==== Reading passage

Syed Shaukat Hussain Rizvi (1914 – 1999) was a Pakistani actor, film producer and director. He is widely considered as a pioneer of the Pakistani film industry.

Early life and career
Shaukat Hussain Rizvi was born in the city of Azamgarh, Uttar Pradesh in 1914. He began his career as an assistant projectionist in Calcutta in the early 1930s. Then he was given a job in the editing department of Madan Theatres. By 1942, Rizvi was promoted to a film director and was assigned to direct a film named Khandan starring Pran and Noor Jehan in the lead roles. The script of this film was written by Imtiaz Ali Taj. After the huge success of this film, Shaukat Hussain Rizvi later married Noor Jehan in 1944. Their marriage produced three children: Akbar Hussain Rizvi, Asghar Hussain Rizvi and a daughter Zil-e-Huma.

========

(Work instructions)
**A.** Answer these questions about the Shaukat Hussain Rizvi biography:
(i) In which city was Rizvi born?
(ii) Who wrote the script of the film Khandan?
(iii) In what year did Rizvi marry Noor Jehan?
**B.** Which people other than Shaukat Hussain Rizvi himself are named in the Rizvi biography? List them all.
**C.** Retype the part of the Rizvi biography starting with "Syed Shaukat Hussain" and going on through "Pakistani film industry.".

==== Dataset section

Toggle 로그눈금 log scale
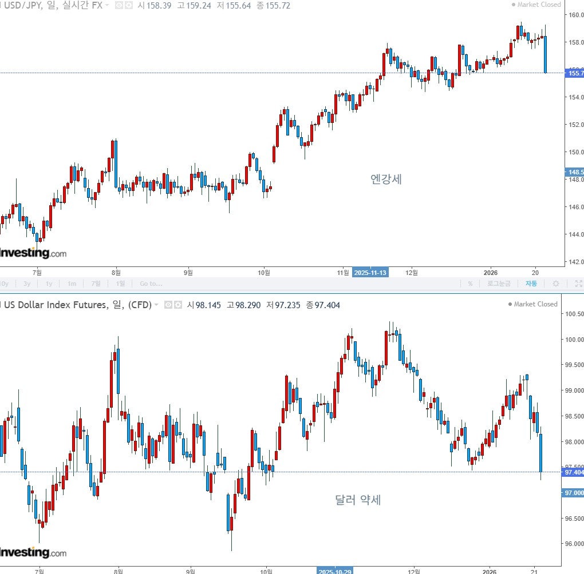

========

(Final answers)
**A.**
(i) Azamgarh, Uttar Pradesh
(ii) Imtiaz Ali Taj
(iii) 1944

**B.**
- Pran
- Noor Jehan
- Imtiaz Ali Taj
- Akbar Hussain Rizvi
- Asghar Hussain Rizvi
- Zil-e-Huma

**C.**
Syed Shaukat Hussain Rizvi (1914 – 1999) was a Pakistani actor, film producer and director. He is widely considered as a pioneer of the Pakistani film industry.